===== Excerpted records =====
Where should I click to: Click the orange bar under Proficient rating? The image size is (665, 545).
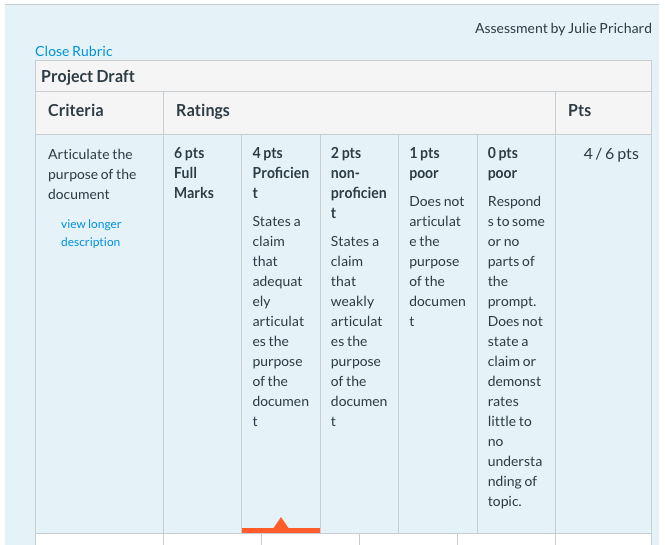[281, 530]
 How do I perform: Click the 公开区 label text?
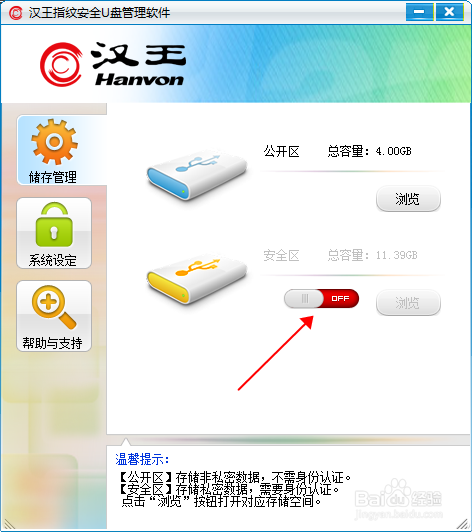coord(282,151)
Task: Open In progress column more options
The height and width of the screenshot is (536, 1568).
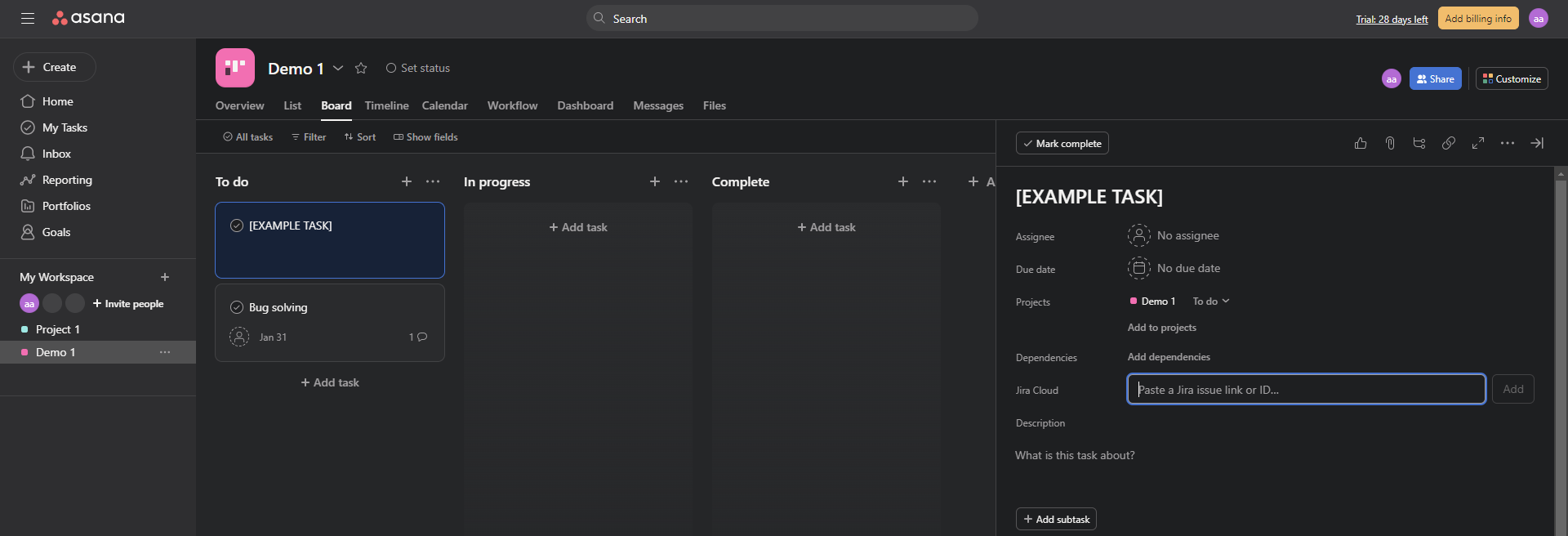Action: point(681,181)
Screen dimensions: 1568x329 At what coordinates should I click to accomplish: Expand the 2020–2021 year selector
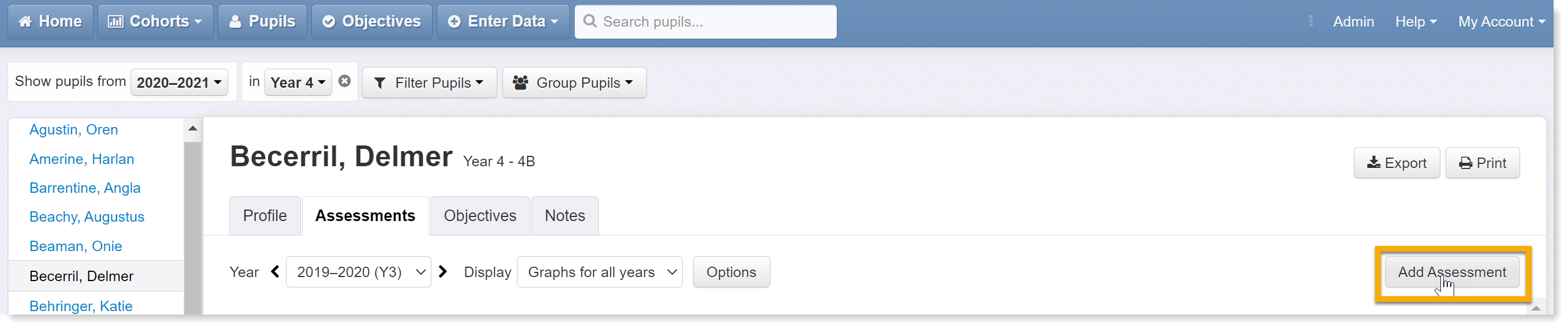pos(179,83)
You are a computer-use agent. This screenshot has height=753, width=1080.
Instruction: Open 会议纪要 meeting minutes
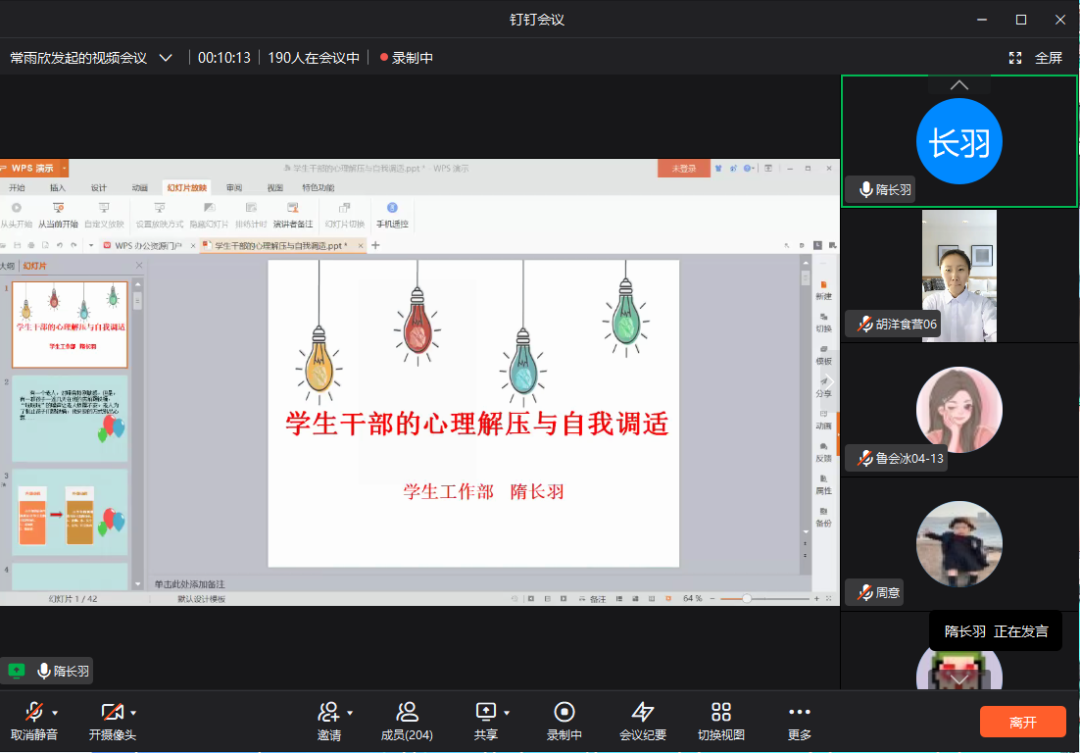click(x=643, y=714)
=====
===== Excerpted records =====
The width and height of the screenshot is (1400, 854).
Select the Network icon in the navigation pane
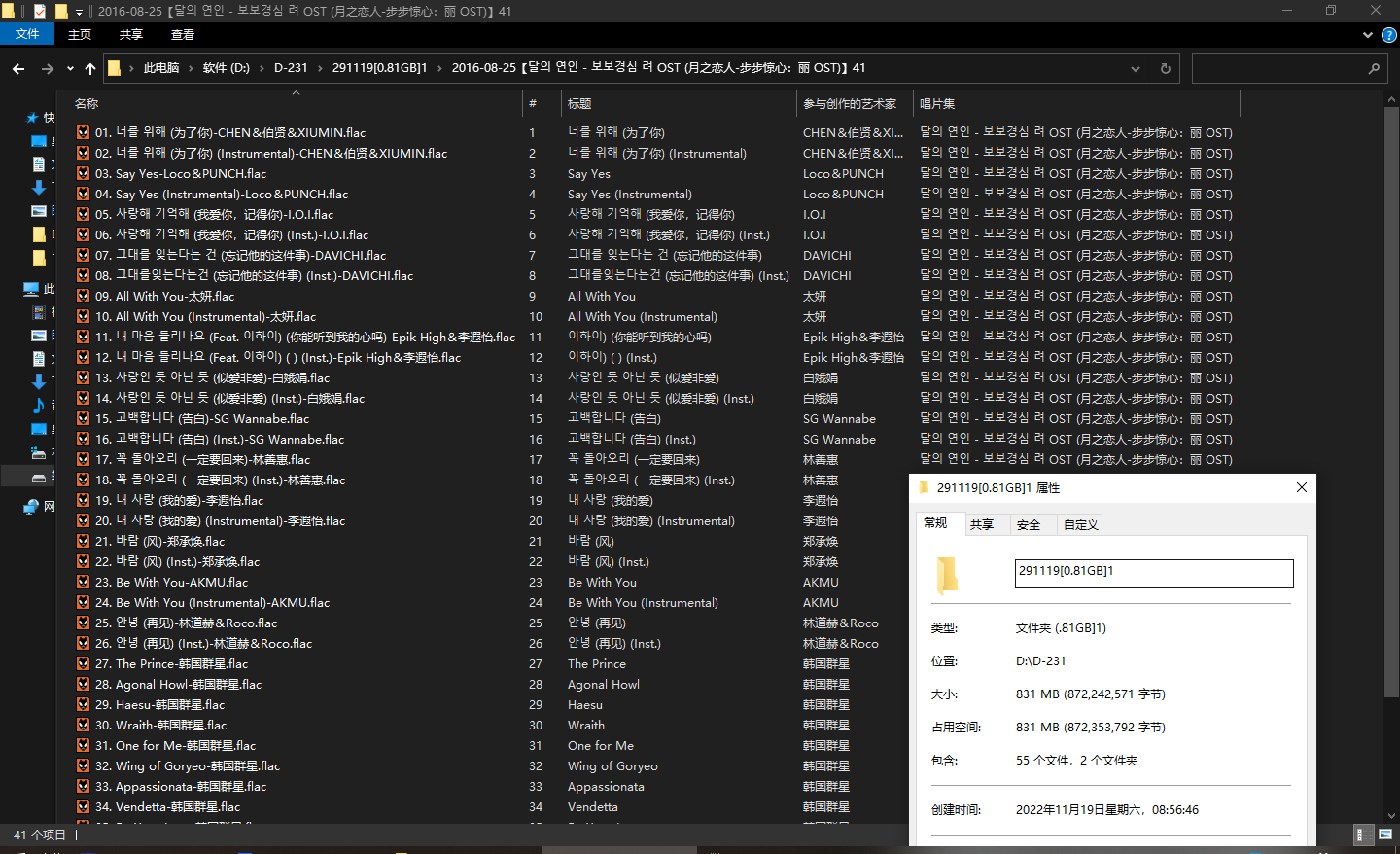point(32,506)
=====
[Work required]: All pictures are to be skipped. Output, word for word, the lines in the data above starting at the line containing "The height and" and ending at the line containing "You are a computer-use".

[Answer]:
The height and width of the screenshot is (536, 1568).
Action: point(681,181)
Screen dimensions: 1568x329 At what coordinates should I click to accomplish: Expand the 2020–2021 year selector
pos(179,83)
You are a computer-use agent. This screenshot has height=753, width=1080.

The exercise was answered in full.